For Prelims: Indian Space Research Organisation, Aditya-L1, ISRO’s Launch Vehicles, Lagrange Points in the Sun-Earth System, Solar flares, Coronal mass ejections.

For Mains: Significance of Exploring the Sun, India’s achievements in the field of Space Science and Technology.

Source: IE

Why in News?

Recently, the Indian Space Research Organisation (ISRO) has accomplished the launch of Aditya-L1, its inaugural Solar Mission.

  • The launch was conducted using the PSLV-C57 rocket. The PSLV's fourth stage was fired twice, a first in ISRO's history, to precisely insert the spacecraft into its elliptical orbit.
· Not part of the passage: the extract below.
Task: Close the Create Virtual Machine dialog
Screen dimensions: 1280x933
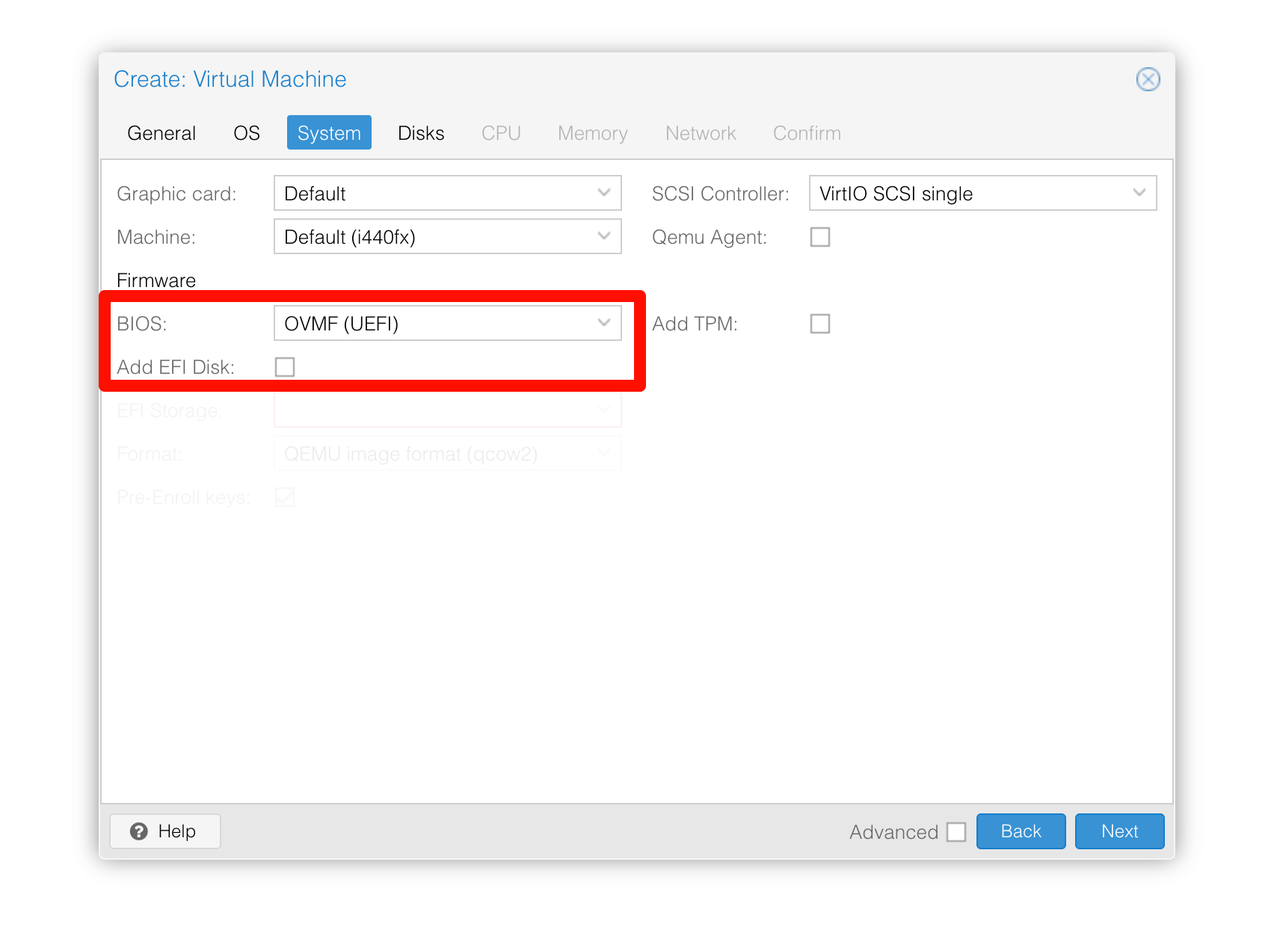Action: [x=1148, y=80]
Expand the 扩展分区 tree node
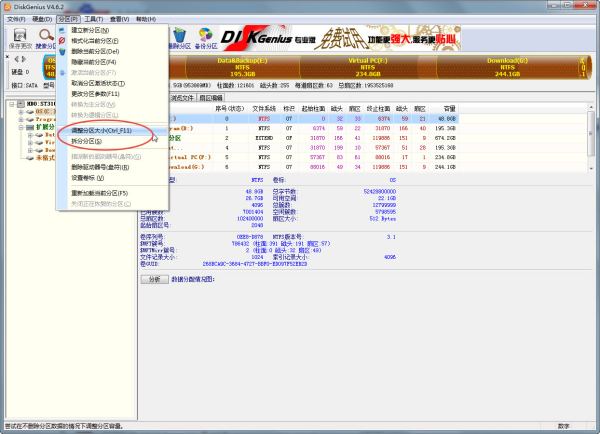This screenshot has width=600, height=434. (x=20, y=128)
What is Aditya-L1 Mission?

  • About:
    • Aditya-L1 is the first space based observatory class Indian solar mission to study the Sun from a substantial distance of 1.5 million kilometers. It will take approximately 125 days to reach the L1 point.
      • Aditya-L1 is also ISRO’s second astronomy observatory-class mission after AstroSat (2015).
      • The mission's journey is notably shorter than India's previous Mars orbiter mission, Mangalyaan.
    • The spacecraft is planned to be placed in a halo orbit around the Lagrangian point 1 (L1) of the Sun-Earth system.
  • Payloads:

  • Objective:
    • The mission aims to provide valuable insights into the solar corona, photosphere, chromosphere, and solar wind.
    • The primary objective of Aditya-L1 is to gain a deeper understanding of the Sun's behavior, including its radiation, heat, particle flow, and magnetic fields, and how they impact Earth.

What are Lagrange Points?

  • About:
    • Lagrange points are special positions in space where the gravitational forces of two large orbiting bodies, such as the Sun and the Earth, balance each other out.
      • This means that a small object, such as a spacecraft, can stay at these points without using much fuel to maintain its orbit.
    • There are five Lagrange Points, each with distinct characteristics. These points enable a small mass to orbit in a stable pattern amid two larger masses.
  • Lagrange Points in the Sun-Earth System:
    • L1: L1 is considered the most significant of the Lagrange points for solar observations. A satellite placed in the halo orbit around the L1 has the major advantage of continuously viewing the Sun without any occultation/ eclipses.
    • L2: Positioned directly 'behind' Earth as viewed from the Sun, L2 is excellent for observing the larger Universe without Earth's shadow interference.
    • L3: Positioned behind the Sun, opposite Earth, and just beyond Earth's orbit, it offers potential observations of the far side of the Sun.
    • L4 and L5: Objects at L4 and L5 maintain stable positions, forming an equilateral triangle with the two larger bodies.
      • They are often used for space observatories, such as those studying asteroids.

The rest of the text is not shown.